For Davies, a fluid identity can also raise difficult questions. 'If I'm walking down the street with black mates, it's cold and we've got our hoodies up, we are likely to get name-checked by the police. I've been with my white mates, same area, same hoodies and it's never happened. The police don't even look or slow down. I guess that's another aspect about the split in my race,' he says.

 

England women's striker Rachel Yankey grew up in west London with an English mother; her Ghanaian father did not live with them. Sometimes it is the small things about a mixed-race background that make the most impression. 'I've been in a shop with my mum and they've looked at both of us and gone, "I can see you're related", and I'm thinking, "Why say that?" Or hairdressers, that's the most common one. I remember going to white hairdressers with my mum and they couldn't cut it right, or they put the wrong products in.'

 

Yankey says she feels uncomfortable when people assume things about her because of how she looks. She tells the story of an African mother to a child who attends her coaching sessions. 'She brought in some traditional African food for me and asked if I knew what it was. She wasn't quizzing me, but I felt that being half-African I should know. It bothered me that I didn't. I felt I had to explain. I said that my dad didn't bring me up, I didn't grow up eating African food.'

 

The example of Collymore and his rooms full of black and white people elicits interesting responses. James says he would probably hang out on his own, while Davies is aghast at the idea of having to choose. 'Choosing which room to go into?' he says. 'That's like choosing who to save from a burning building, your mum or your dad.'

 

Yankey's view is more complex. 'When you go in the white room you know you're different looking, but I've grown up with white people so that's probably where I'd feel most comfortable. When you go in the black room you look similar but you don't feel as comfortable inside. I'm happiest when I'm surrounded by a mix of people.'

 

Rabbatts says: 'For many years you had to be in one camp or another, but it's becoming less about a singular choice these days. My son is able to support four different national football teams. When I was working in diversity groups not long ago it was all about the cricket test: if you didn't support England you were in trouble. For me at Millwall it's about being with my black players and my white players. If I have any advantages in life it's that I can understand and be part of both of those spheres.'

 

So how does football's anti-racism body, Kick It Out, view the position of mixed-race individuals in the game?
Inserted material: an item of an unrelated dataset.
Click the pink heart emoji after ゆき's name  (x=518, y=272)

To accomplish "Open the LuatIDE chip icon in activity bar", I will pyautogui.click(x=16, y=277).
Director Piara Powar says the use of the term half-caste is a form of abuse. 'If a player came to us with a complaint about it we would support their case,' he says. 'It's an issue the industry needs to be educated on.' Still, Powar believes that had Ron Atkinson abused a top mixed-race player using the term half-caste, in the way that he abused Marcel Desailly - in an unguarded moment, he called the Frenchman a '******* lazy, thick nigger' in April 2004 - there would have been nowhere near as severe repercussions for the former ITV pundit.

 

Kick It Out do not currently educate on mixed-race issues, but Powar says that the term half-caste could be introduced into steward training packages as a primary step.

 

So what does the future hold? Cole is not confident that much will change. 'It's the adults that are teaching the kids the word half-caste; to get them to change you need to re-educate them first,' he says. McAnuff says the media is a vital tool in this. 'I don't think people realise saying mixed race would make such a big difference to mixed-race players like us. The media is powerful. Imagine if they started using it in the newspapers and on Match of the Day. It would educate people. I think it's something we could look at.'

 

In Britain, mixed race is the youngest age profile of any ethnic group, with about 50 per cent aged 16 and under. It is likely many more top footballers will emerge from this group. Walcott senior says it takes a generation for people to be educated on these issues. His son Theo, nicknamed Tiger Woods at school, may just be part of the next generation to effect that change.